WHAT THE TASK ASKS:
Print every line of the data below verbatim, without alteration.

◇ ◇ ◇ ◇ ◇ ◇ ◇

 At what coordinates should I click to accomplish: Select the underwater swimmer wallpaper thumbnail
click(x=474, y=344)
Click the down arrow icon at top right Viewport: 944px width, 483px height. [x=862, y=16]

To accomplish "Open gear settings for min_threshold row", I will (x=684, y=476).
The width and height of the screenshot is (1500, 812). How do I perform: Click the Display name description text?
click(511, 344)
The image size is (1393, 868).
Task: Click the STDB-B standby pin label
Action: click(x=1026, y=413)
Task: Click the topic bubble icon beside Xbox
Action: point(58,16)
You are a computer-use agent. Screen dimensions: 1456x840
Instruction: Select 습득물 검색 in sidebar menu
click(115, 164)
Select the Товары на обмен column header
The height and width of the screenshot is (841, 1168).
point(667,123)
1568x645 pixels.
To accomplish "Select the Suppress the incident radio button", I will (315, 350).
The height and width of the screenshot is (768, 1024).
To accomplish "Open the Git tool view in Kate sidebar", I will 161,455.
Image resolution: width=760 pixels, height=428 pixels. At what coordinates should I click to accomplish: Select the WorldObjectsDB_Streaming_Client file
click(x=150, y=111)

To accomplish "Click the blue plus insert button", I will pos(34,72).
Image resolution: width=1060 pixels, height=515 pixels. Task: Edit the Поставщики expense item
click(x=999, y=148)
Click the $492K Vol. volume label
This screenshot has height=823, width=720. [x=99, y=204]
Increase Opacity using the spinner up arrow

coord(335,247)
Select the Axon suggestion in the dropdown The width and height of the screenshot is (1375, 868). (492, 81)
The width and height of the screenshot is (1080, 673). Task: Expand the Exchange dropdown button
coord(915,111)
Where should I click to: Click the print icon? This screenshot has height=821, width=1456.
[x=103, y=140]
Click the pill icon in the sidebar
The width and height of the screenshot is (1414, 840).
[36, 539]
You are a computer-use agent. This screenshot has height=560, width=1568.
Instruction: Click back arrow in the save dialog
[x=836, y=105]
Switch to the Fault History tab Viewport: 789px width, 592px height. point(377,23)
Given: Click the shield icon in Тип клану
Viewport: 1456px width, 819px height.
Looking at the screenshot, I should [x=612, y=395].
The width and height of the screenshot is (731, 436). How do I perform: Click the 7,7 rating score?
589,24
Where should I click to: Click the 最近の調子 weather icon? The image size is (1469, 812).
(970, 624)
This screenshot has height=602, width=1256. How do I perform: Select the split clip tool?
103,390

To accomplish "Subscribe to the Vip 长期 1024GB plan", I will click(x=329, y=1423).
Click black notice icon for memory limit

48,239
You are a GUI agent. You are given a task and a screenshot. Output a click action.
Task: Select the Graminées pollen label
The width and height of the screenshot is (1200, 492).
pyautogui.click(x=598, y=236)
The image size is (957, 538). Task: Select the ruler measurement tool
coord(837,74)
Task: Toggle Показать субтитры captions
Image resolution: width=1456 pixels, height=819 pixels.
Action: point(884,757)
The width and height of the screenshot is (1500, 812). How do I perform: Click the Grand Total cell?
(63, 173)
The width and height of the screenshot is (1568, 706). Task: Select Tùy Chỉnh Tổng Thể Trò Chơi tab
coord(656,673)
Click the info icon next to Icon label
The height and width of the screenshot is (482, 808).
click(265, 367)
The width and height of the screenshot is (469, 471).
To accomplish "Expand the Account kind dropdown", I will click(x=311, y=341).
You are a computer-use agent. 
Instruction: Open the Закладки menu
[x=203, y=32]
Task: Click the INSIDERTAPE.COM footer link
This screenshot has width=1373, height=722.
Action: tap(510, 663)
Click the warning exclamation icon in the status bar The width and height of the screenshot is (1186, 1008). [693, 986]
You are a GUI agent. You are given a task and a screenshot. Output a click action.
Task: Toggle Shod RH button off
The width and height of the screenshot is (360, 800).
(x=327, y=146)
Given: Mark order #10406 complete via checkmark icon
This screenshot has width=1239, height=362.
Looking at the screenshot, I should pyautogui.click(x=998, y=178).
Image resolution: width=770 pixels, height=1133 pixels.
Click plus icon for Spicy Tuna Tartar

◇ ◇ ◇ ◇ ◇ ◇ ◇

RESULT OF THIS EXERCISE:
 At what coordinates should I click to accomplish: Select the underwater swimmer wallpaper thumbnail
click(x=474, y=344)
Click the down arrow icon at top right Viewport: 944px width, 483px height. [x=862, y=16]

To accomplish "Open gear settings for min_threshold row", I will (x=684, y=476).
The width and height of the screenshot is (1500, 812). How do I perform: Click the Display name description text?
click(511, 344)
The image size is (1393, 868).
Task: Click the STDB-B standby pin label
Action: click(x=1026, y=413)
Task: Click the topic bubble icon beside Xbox
Action: point(58,16)
You are a computer-use agent. Screen dimensions: 1456x840
Instruction: Select 습득물 검색 in sidebar menu
click(115, 164)
Select the Товары на обмен column header
The height and width of the screenshot is (841, 1168).
point(667,123)
1568x645 pixels.
To accomplish "Select the Suppress the incident radio button", I will (315, 350).
The height and width of the screenshot is (768, 1024).
To accomplish "Open the Git tool view in Kate sidebar", I will 161,455.
Image resolution: width=760 pixels, height=428 pixels. At what coordinates should I click to accomplish: Select the WorldObjectsDB_Streaming_Client file
click(x=150, y=111)

To accomplish "Click the blue plus insert button", I will pos(34,72).
Image resolution: width=1060 pixels, height=515 pixels. Task: Edit the Поставщики expense item
click(x=999, y=148)
Click the $492K Vol. volume label
This screenshot has height=823, width=720. [x=99, y=204]
Increase Opacity using the spinner up arrow

coord(335,247)
Select the Axon suggestion in the dropdown The width and height of the screenshot is (1375, 868). (492, 81)
The width and height of the screenshot is (1080, 673). Task: Expand the Exchange dropdown button
coord(915,111)
Where should I click to: Click the print icon? This screenshot has height=821, width=1456.
[x=103, y=140]
Click the pill icon in the sidebar
The width and height of the screenshot is (1414, 840).
[36, 539]
You are a computer-use agent. This screenshot has height=560, width=1568.
Instruction: Click back arrow in the save dialog
[x=836, y=105]
Switch to the Fault History tab Viewport: 789px width, 592px height. point(377,23)
Given: Click the shield icon in Тип клану
Viewport: 1456px width, 819px height.
Looking at the screenshot, I should [x=612, y=395].
The width and height of the screenshot is (731, 436). How do I perform: Click the 7,7 rating score?
589,24
Where should I click to: Click the 最近の調子 weather icon? The image size is (1469, 812).
(970, 624)
This screenshot has height=602, width=1256. How do I perform: Select the split clip tool?
103,390

To accomplish "Subscribe to the Vip 长期 1024GB plan", I will click(x=329, y=1423).
Click black notice icon for memory limit

48,239
You are a GUI agent. You are given a task and a screenshot. Output a click action.
Task: Select the Graminées pollen label
The width and height of the screenshot is (1200, 492).
pyautogui.click(x=598, y=236)
The image size is (957, 538). Task: Select the ruler measurement tool
coord(837,74)
Task: Toggle Показать субтитры captions
Image resolution: width=1456 pixels, height=819 pixels.
Action: point(884,757)
The width and height of the screenshot is (1500, 812). How do I perform: Click the Grand Total cell?
(63, 173)
The width and height of the screenshot is (1568, 706). Task: Select Tùy Chỉnh Tổng Thể Trò Chơi tab
coord(656,673)
Click the info icon next to Icon label
The height and width of the screenshot is (482, 808).
click(265, 367)
The width and height of the screenshot is (469, 471).
To accomplish "Expand the Account kind dropdown", I will click(x=311, y=341).
You are a computer-use agent. 
Instruction: Open the Закладки menu
[x=203, y=32]
Task: Click the INSIDERTAPE.COM footer link
This screenshot has width=1373, height=722.
Action: tap(510, 663)
Click the warning exclamation icon in the status bar The width and height of the screenshot is (1186, 1008). [693, 986]
You are a GUI agent. You are given a task and a screenshot. Output a click action.
Task: Toggle Shod RH button off
The width and height of the screenshot is (360, 800).
(x=327, y=146)
Given: Mark order #10406 complete via checkmark icon
This screenshot has width=1239, height=362.
Looking at the screenshot, I should pyautogui.click(x=998, y=178).
Image resolution: width=770 pixels, height=1133 pixels.
Click plus icon for Spicy Tuna Tartar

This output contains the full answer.